### Provided records
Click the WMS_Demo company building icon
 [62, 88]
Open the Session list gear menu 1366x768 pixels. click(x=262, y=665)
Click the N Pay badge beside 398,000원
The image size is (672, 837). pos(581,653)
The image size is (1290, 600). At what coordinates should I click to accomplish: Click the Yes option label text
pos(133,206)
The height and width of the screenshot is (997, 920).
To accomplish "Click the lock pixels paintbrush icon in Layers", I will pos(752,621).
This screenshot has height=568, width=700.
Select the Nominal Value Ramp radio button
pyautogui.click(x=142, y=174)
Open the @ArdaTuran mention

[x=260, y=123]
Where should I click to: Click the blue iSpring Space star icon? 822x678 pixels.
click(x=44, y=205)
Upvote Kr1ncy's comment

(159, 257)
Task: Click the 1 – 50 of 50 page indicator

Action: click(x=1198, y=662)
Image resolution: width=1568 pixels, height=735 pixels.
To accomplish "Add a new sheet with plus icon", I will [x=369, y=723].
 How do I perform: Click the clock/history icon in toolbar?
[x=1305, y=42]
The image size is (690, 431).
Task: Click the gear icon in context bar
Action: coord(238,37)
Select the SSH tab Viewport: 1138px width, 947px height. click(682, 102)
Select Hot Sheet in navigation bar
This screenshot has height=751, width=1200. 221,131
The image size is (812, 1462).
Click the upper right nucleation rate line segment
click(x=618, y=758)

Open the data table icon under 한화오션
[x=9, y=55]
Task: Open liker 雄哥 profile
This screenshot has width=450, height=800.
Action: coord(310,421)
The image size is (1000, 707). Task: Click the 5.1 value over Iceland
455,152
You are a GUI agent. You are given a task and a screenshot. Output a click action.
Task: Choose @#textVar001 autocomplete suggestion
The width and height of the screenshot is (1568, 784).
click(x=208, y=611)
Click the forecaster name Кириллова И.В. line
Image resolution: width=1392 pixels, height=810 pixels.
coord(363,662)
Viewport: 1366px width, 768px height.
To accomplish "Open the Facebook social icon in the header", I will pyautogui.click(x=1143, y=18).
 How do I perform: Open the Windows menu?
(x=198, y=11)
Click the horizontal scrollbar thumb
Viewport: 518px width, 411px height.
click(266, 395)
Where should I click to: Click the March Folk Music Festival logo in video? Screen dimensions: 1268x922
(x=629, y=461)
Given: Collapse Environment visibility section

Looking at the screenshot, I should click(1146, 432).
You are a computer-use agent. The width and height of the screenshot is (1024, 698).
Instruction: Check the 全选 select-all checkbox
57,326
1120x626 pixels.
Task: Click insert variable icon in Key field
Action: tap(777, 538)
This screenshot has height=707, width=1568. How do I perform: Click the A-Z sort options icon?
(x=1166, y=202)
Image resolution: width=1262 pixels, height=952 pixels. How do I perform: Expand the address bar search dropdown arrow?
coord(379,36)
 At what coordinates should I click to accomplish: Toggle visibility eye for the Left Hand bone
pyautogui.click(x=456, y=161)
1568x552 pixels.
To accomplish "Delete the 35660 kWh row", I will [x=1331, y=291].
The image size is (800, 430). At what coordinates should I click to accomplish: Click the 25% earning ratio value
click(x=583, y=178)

### Action item
Output all the lines above, matching them word for word.

### Written solution
Click the WMS_Demo company building icon
 [62, 88]
Open the Session list gear menu 1366x768 pixels. click(x=262, y=665)
Click the N Pay badge beside 398,000원
The image size is (672, 837). pos(581,653)
The image size is (1290, 600). At what coordinates should I click to accomplish: Click the Yes option label text
pos(133,206)
The height and width of the screenshot is (997, 920).
To accomplish "Click the lock pixels paintbrush icon in Layers", I will pos(752,621).
This screenshot has height=568, width=700.
Select the Nominal Value Ramp radio button
pyautogui.click(x=142, y=174)
Open the @ArdaTuran mention

[x=260, y=123]
Where should I click to: Click the blue iSpring Space star icon? 822x678 pixels.
click(x=44, y=205)
Upvote Kr1ncy's comment

(159, 257)
Task: Click the 1 – 50 of 50 page indicator

Action: click(x=1198, y=662)
Image resolution: width=1568 pixels, height=735 pixels.
To accomplish "Add a new sheet with plus icon", I will [x=369, y=723].
 How do I perform: Click the clock/history icon in toolbar?
[x=1305, y=42]
The image size is (690, 431).
Task: Click the gear icon in context bar
Action: coord(238,37)
Select the SSH tab Viewport: 1138px width, 947px height. click(682, 102)
Select Hot Sheet in navigation bar
This screenshot has height=751, width=1200. 221,131
The image size is (812, 1462).
Click the upper right nucleation rate line segment
click(x=618, y=758)

Open the data table icon under 한화오션
[x=9, y=55]
Task: Open liker 雄哥 profile
This screenshot has width=450, height=800.
Action: coord(310,421)
The image size is (1000, 707). Task: Click the 5.1 value over Iceland
455,152
You are a GUI agent. You are given a task and a screenshot. Output a click action.
Task: Choose @#textVar001 autocomplete suggestion
The width and height of the screenshot is (1568, 784).
click(x=208, y=611)
Click the forecaster name Кириллова И.В. line
Image resolution: width=1392 pixels, height=810 pixels.
coord(363,662)
Viewport: 1366px width, 768px height.
To accomplish "Open the Facebook social icon in the header", I will pyautogui.click(x=1143, y=18).
 How do I perform: Open the Windows menu?
(x=198, y=11)
Click the horizontal scrollbar thumb
Viewport: 518px width, 411px height.
click(266, 395)
Where should I click to: Click the March Folk Music Festival logo in video? Screen dimensions: 1268x922
(x=629, y=461)
Given: Collapse Environment visibility section

Looking at the screenshot, I should click(1146, 432).
You are a computer-use agent. The width and height of the screenshot is (1024, 698).
Instruction: Check the 全选 select-all checkbox
57,326
1120x626 pixels.
Task: Click insert variable icon in Key field
Action: tap(777, 538)
This screenshot has height=707, width=1568. How do I perform: Click the A-Z sort options icon?
(x=1166, y=202)
Image resolution: width=1262 pixels, height=952 pixels. How do I perform: Expand the address bar search dropdown arrow?
coord(379,36)
 At what coordinates should I click to accomplish: Toggle visibility eye for the Left Hand bone
pyautogui.click(x=456, y=161)
1568x552 pixels.
To accomplish "Delete the 35660 kWh row", I will [x=1331, y=291].
The image size is (800, 430). At what coordinates should I click to accomplish: Click the 25% earning ratio value
click(x=583, y=178)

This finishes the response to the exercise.